DATA Block Start

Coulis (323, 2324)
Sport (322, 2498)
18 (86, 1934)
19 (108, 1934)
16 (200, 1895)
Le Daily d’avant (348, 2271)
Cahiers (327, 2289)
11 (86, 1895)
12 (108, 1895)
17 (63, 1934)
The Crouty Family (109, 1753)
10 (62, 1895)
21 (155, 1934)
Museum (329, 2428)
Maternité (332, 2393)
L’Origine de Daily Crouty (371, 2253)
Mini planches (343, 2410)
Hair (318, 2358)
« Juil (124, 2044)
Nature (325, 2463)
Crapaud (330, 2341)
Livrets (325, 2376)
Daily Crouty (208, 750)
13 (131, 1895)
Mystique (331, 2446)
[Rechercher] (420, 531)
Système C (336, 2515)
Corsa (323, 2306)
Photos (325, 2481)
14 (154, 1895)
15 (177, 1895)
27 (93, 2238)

DATA Block End
DATA Block Start

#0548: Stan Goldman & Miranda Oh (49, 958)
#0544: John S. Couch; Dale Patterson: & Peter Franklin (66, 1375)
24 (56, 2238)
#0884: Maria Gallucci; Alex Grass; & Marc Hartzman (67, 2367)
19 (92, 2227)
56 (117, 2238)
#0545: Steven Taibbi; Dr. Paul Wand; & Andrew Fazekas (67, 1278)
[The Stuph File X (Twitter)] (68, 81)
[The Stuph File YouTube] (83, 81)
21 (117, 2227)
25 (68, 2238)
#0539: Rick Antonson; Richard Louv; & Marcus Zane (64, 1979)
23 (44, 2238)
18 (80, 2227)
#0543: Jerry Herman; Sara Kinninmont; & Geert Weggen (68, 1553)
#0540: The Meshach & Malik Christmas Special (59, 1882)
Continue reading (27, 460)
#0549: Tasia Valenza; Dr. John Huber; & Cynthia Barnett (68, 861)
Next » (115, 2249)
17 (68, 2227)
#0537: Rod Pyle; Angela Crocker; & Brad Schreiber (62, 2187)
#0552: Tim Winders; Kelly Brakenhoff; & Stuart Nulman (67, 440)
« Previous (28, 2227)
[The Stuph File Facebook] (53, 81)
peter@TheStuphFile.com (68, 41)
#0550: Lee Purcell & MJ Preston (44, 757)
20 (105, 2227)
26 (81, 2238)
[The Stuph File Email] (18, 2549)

DATA Block End
DATA Block Start

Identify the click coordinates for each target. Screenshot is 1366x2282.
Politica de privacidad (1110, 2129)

DATA Block End

*EXERCISE DESCRIPTION:* Search the data for the string "Crouty" and copy out every line where it is found.

*ANSWER BOX:*
The Crouty Family (109, 1753)
L’Origine de Daily Crouty (371, 2253)
Daily Crouty (208, 750)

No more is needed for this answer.